--- HOW TO COMPLETE THIS TASK ---
For the material that follows, return exactly the lines from the one with "The image size is (578, 974)." through the one with "You are a computer-use agent. This", both ends included.

--- SUPPLIED ENTRIES ---
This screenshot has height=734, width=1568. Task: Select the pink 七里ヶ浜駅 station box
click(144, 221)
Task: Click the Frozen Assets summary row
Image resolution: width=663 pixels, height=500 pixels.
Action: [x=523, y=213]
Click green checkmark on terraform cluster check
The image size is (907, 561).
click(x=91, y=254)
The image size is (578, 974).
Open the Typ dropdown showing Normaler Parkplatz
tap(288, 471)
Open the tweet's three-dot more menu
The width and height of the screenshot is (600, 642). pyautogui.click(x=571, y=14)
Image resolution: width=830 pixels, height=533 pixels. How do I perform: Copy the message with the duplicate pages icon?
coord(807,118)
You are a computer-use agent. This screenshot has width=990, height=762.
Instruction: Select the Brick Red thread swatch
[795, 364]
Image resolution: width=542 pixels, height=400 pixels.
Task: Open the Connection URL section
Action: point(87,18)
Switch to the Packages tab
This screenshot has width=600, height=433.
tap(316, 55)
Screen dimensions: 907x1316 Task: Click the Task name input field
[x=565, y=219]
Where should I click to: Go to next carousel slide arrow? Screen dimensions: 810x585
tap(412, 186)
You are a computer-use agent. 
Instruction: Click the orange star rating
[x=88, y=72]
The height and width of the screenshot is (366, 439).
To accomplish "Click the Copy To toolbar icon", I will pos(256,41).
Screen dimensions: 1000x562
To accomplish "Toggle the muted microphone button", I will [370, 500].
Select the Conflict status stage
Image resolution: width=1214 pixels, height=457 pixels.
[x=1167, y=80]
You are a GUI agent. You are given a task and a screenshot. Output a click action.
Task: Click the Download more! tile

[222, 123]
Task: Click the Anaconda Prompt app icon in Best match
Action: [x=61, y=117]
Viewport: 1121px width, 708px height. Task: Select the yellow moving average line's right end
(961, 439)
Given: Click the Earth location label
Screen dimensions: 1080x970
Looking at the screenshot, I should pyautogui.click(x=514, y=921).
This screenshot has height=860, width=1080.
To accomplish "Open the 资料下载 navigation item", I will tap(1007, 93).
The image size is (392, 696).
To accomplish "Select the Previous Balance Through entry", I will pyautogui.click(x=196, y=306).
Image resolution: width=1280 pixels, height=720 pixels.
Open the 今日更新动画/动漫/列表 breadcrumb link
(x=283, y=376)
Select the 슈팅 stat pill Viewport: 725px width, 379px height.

--- WRITTEN REPLY ---
The image size is (578, 974).
Open the Typ dropdown showing Normaler Parkplatz
tap(288, 471)
Open the tweet's three-dot more menu
The width and height of the screenshot is (600, 642). pyautogui.click(x=571, y=14)
Image resolution: width=830 pixels, height=533 pixels. How do I perform: Copy the message with the duplicate pages icon?
coord(807,118)
You are a computer-use agent. This screenshot has width=990, height=762.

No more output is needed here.